Task description. Return the records that follow unaltered. Omit every picture.

Stored records.
==*==
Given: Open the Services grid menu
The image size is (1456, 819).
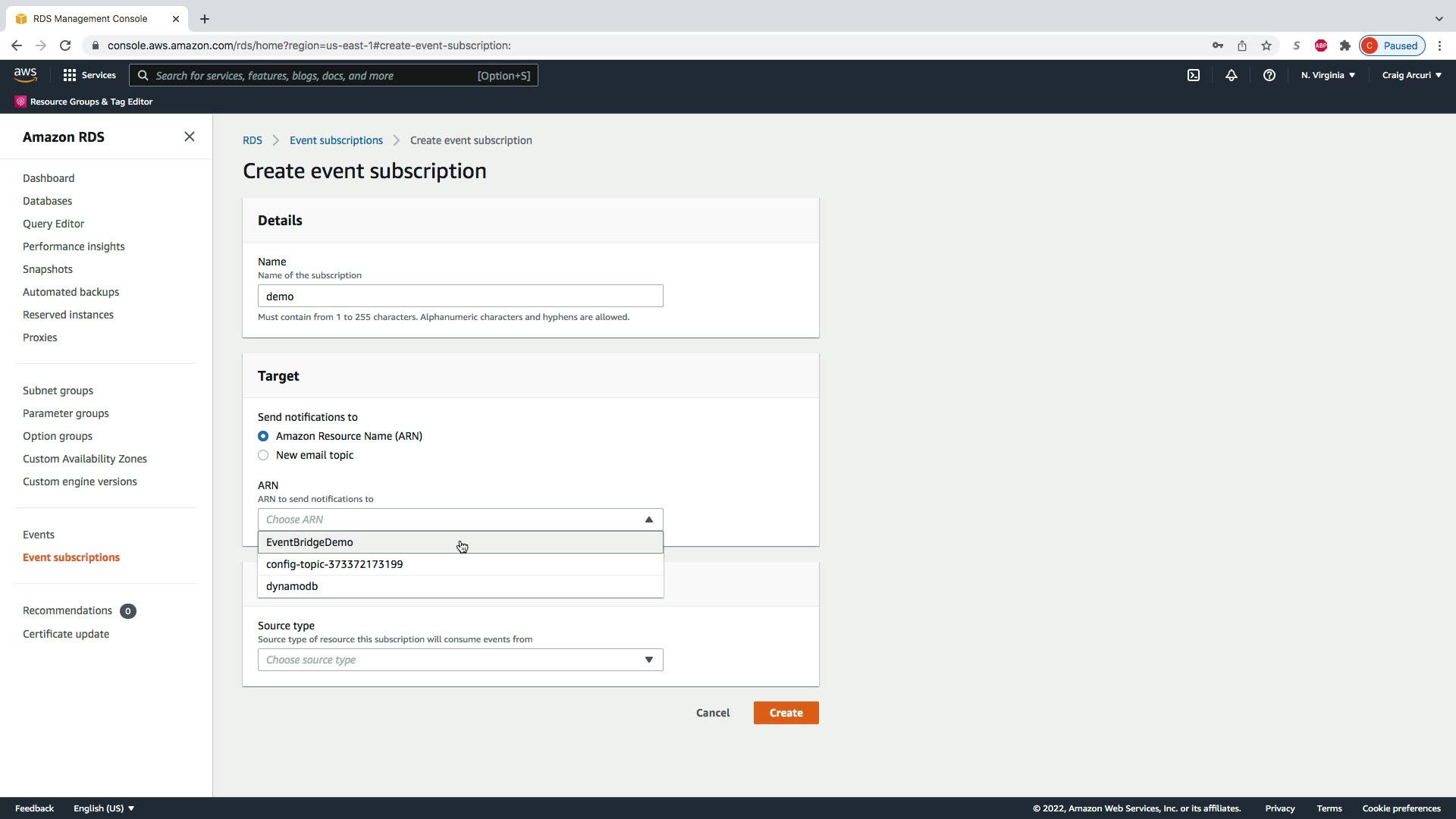Looking at the screenshot, I should coord(89,75).
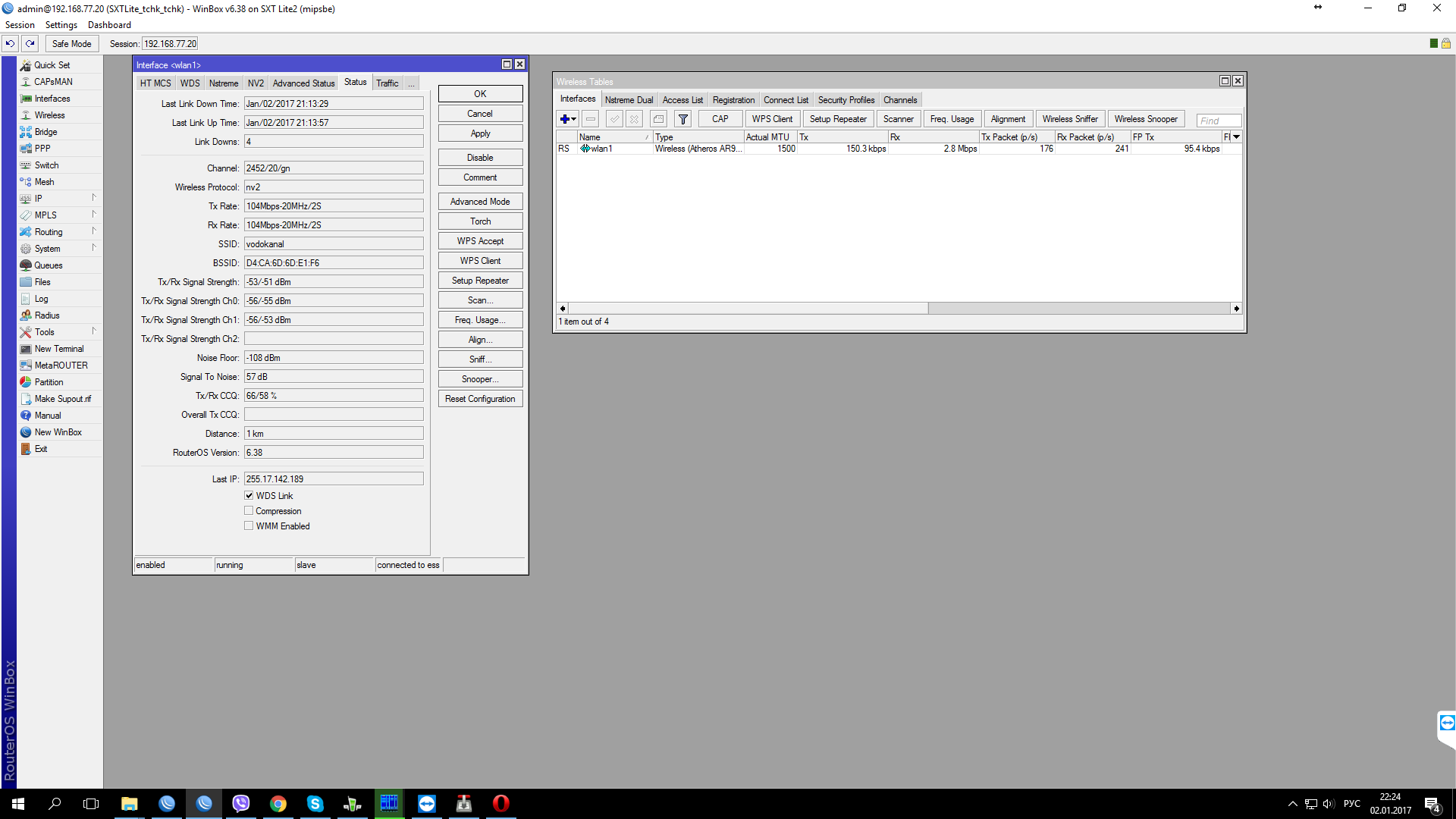Toggle the WDS Link checkbox

tap(249, 495)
==*==
Answer space.
Given: Open the Services grid menu
The image size is (1456, 819).
Looking at the screenshot, I should coord(89,75).
Toggle the WDS Link checkbox

tap(249, 495)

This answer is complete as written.